Dara menggenggam pakaian Arkan, menahan isaknya. Ia ingin mengatakan yang sebenarnya. Tentang Nadine. Tentang ancaman. Tentang rasa takutnya kehilangan semuanya.
Tapi suaranya patah.
“Maaf…” itu saja yang bisa ia ucapkan.
Arkan memeluknya lebih erat. “Kamu nggak perlu minta maaf, Ra. Kamu cuma perlu percaya sama aku.”
Dara menutup mata lagi, membiarkan dirinya dikuatkan oleh seseorang yang bahkan tidak tahu ancaman besar apa yang sedang mengelilingi rumah tangga mereka.

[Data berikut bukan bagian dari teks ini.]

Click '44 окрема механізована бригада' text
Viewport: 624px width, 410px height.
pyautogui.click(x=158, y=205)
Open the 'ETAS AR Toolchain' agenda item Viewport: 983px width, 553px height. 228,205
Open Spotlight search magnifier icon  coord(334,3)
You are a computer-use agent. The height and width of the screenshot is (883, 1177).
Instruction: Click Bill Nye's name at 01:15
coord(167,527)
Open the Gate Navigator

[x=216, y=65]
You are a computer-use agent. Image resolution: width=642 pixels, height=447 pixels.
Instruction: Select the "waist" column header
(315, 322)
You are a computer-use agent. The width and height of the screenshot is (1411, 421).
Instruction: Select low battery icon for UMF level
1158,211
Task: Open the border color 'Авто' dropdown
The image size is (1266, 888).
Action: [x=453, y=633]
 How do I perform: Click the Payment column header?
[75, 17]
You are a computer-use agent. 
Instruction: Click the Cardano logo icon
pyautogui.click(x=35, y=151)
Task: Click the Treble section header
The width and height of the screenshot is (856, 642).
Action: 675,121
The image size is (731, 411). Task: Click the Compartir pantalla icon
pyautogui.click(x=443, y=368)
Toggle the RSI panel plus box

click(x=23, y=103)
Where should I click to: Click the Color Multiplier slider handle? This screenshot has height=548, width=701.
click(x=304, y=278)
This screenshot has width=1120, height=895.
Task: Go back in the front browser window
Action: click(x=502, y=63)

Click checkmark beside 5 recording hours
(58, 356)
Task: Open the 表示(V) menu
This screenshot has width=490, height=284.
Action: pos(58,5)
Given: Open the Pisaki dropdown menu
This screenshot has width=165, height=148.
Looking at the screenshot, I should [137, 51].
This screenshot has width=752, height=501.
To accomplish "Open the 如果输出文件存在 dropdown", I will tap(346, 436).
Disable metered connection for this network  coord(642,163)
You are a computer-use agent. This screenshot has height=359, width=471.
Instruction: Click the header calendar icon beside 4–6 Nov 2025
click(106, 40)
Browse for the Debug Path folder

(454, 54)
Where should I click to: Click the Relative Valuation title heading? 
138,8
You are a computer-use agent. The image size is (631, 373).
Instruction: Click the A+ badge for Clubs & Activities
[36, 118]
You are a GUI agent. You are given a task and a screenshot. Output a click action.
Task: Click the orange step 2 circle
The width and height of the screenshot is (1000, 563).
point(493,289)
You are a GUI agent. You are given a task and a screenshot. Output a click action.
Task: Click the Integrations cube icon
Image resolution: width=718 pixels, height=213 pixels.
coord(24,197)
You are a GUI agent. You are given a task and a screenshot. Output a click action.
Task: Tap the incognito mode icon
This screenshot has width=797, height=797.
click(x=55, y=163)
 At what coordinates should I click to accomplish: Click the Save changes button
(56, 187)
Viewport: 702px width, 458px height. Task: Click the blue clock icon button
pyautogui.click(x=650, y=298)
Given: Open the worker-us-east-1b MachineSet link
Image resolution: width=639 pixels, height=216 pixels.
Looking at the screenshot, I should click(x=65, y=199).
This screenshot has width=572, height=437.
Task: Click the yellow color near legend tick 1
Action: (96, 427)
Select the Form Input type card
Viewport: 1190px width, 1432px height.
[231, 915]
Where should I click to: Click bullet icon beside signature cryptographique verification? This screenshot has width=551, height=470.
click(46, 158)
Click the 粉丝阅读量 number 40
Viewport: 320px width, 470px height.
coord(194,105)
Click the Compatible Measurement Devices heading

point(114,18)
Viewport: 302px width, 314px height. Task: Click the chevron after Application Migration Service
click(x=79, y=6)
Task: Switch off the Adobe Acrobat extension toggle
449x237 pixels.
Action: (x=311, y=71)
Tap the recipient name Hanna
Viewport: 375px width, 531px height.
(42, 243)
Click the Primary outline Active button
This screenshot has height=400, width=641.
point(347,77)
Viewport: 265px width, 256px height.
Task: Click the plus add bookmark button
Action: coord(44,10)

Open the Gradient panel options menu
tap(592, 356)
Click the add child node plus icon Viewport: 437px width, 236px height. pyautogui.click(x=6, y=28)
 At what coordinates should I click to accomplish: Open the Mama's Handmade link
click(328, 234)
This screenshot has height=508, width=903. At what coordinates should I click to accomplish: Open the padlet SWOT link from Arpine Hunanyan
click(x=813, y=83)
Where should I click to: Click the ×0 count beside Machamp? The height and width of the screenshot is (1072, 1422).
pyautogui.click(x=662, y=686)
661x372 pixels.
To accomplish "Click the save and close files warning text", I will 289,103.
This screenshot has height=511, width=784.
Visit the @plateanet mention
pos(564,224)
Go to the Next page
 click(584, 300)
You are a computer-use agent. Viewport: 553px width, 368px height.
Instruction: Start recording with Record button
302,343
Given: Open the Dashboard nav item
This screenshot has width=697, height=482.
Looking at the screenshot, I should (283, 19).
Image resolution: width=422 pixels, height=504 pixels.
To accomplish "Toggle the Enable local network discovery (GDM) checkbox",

Arkan masih memeluk Dara cukup lama sampai napas Dara mulai teratur. Kelelahan fisik dan emosional membuat kelopak matanya terasa berat. Arkan membimbingnya kembali ke tempat tidur, menyelimuti tubuhnya dengan hati-hati seolah takut menyakiti.
“Tidurlah,” ujar Arkan lembut sambil mengusap rambutnya. “Aku ada di sini.”
Dara hanya mengangguk kecil, tidak punya tenaga lagi untuk berbicara. Pelukan dan kata-kata Arkan tadi sedikit banyak membuat dadanya lebih lapang.
Arkan duduk di sisi tempat tidur setelah Dara benar-benar tertidur. Ia menghela napas panjang, memegangi dahinya. Lampu kamar sengaja diredupkan, namun bayangan resah di wajahnya jelas terlihat.
Ia mengusap lembut rambut Dara. Dara sempat mengernyit kecil dalam tidurnya, seolah dibayangi sesuatu.
Arkan menatap itu dengan dada menegang.
Dia bahkan tidur pun gelisah… sesuatu pasti terjadi.
Ia menyandarkan punggung pada headboard, memejamkan mata sejenak tapi pikirannya tetap berputar.
Apa ada orang yang bilang sesuatu?
Arkan menghela napas keras, frustasi karena ia tidak bisa menebak.
“Aku cuma mau kamu aman…” gumamnya pelan sambil menyentuh perut Dara tanpa membangunkannya.
Namun semakin ia menatap wajah wanita itu, semakin kuat firasat buruk yang menggerogoti hatinya.
Ada sesuatu yang Dara sembunyikan dariku.
Dan aku harus tahu itu… sebelum semuanya terlambat.